▶ _INSTRUCTION 1_
In the FHIRPath implementation page below, retype the passage starting with "Implementation Details" and going on through "newlines (typically ignored)".

[START OF SOURCE DOCUMENT]

Skip to content

Implementation Details

This page provides a detailed look at the internal implementation of the OctoFHIR FHIRPath engine, covering the technical specifics that make it fast, reliable, and compliant with the FHIRPath specification.

The lexer recognizes and categorizes input into specific token types:

  • Identifiers: Field names, function names, and keywords
  • Literals: Strings, numbers, booleans, and dates
  • Operators: Arithmetic, comparison, and logical operators
  • Delimiters: Parentheses, brackets, and dots
  • Whitespace: Spaces, tabs, and newlines (typically ignored)

[END OF SOURCE DOCUMENT]
[START OF RECORDS SHOWN]

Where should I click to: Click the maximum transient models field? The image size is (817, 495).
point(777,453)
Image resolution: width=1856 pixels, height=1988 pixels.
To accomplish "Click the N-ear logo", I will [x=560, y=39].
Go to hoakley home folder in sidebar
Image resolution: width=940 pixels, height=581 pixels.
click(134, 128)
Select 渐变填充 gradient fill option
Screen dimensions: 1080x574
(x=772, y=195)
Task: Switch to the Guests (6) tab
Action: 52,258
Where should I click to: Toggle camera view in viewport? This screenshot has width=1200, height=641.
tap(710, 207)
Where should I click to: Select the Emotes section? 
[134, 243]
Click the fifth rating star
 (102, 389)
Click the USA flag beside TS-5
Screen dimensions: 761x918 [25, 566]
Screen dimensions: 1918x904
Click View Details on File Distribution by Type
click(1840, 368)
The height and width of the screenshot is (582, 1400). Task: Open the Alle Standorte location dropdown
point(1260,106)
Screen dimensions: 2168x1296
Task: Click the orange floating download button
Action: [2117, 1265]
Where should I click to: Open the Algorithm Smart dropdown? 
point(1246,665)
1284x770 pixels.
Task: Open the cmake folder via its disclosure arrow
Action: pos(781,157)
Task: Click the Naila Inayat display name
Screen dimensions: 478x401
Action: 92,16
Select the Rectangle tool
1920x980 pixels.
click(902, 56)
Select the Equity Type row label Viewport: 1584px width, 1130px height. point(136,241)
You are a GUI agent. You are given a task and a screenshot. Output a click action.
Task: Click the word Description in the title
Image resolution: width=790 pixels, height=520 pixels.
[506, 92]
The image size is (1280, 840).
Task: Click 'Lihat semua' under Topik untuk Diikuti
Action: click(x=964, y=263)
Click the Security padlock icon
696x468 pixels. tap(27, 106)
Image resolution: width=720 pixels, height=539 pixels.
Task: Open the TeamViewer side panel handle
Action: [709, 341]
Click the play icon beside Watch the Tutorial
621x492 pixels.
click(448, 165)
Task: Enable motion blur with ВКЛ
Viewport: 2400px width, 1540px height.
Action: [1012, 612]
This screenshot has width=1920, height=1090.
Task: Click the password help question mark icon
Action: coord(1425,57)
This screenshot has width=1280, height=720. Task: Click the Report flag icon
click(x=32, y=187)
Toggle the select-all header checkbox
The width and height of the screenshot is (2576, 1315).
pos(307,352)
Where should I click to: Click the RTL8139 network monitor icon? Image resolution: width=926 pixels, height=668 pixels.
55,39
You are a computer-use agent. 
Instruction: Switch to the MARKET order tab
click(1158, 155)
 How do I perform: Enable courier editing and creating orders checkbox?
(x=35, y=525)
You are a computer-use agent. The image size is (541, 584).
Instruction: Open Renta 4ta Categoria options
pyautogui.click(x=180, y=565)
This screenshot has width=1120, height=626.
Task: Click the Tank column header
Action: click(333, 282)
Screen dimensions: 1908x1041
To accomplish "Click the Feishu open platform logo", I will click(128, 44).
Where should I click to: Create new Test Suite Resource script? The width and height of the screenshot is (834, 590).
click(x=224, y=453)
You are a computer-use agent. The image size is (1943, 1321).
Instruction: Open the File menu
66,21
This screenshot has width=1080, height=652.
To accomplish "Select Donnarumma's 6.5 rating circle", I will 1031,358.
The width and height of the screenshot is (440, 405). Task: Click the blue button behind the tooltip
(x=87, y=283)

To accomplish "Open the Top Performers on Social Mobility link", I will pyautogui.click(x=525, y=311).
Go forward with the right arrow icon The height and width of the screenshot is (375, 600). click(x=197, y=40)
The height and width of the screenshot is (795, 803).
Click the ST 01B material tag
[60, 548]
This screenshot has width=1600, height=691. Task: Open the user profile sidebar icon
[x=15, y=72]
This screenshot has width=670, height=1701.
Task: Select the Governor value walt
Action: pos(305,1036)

[END OF RECORDS SHOWN]

▶ _INSTRUCTION 2_
Echo the lines of the records above, starting with the line containing "You are a GUI" and going on through the line containing "click(448, 165)".

▶ _CORRECT OUTPUT 1_
Implementation Details

This page provides a detailed look at the internal implementation of the OctoFHIR FHIRPath engine, covering the technical specifics that make it fast, reliable, and compliant with the FHIRPath specification.

The lexer recognizes and categorizes input into specific token types:

  • Identifiers: Field names, function names, and keywords
  • Literals: Strings, numbers, booleans, and dates
  • Operators: Arithmetic, comparison, and logical operators
  • Delimiters: Parentheses, brackets, and dots
  • Whitespace: Spaces, tabs, and newlines (typically ignored)

▶ _CORRECT OUTPUT 2_
You are a GUI agent. You are given a task and a screenshot. Output a click action.
Task: Click the word Description in the title
Image resolution: width=790 pixels, height=520 pixels.
[506, 92]
The image size is (1280, 840).
Task: Click 'Lihat semua' under Topik untuk Diikuti
Action: click(x=964, y=263)
Click the Security padlock icon
696x468 pixels. tap(27, 106)
Image resolution: width=720 pixels, height=539 pixels.
Task: Open the TeamViewer side panel handle
Action: [709, 341]
Click the play icon beside Watch the Tutorial
621x492 pixels.
click(448, 165)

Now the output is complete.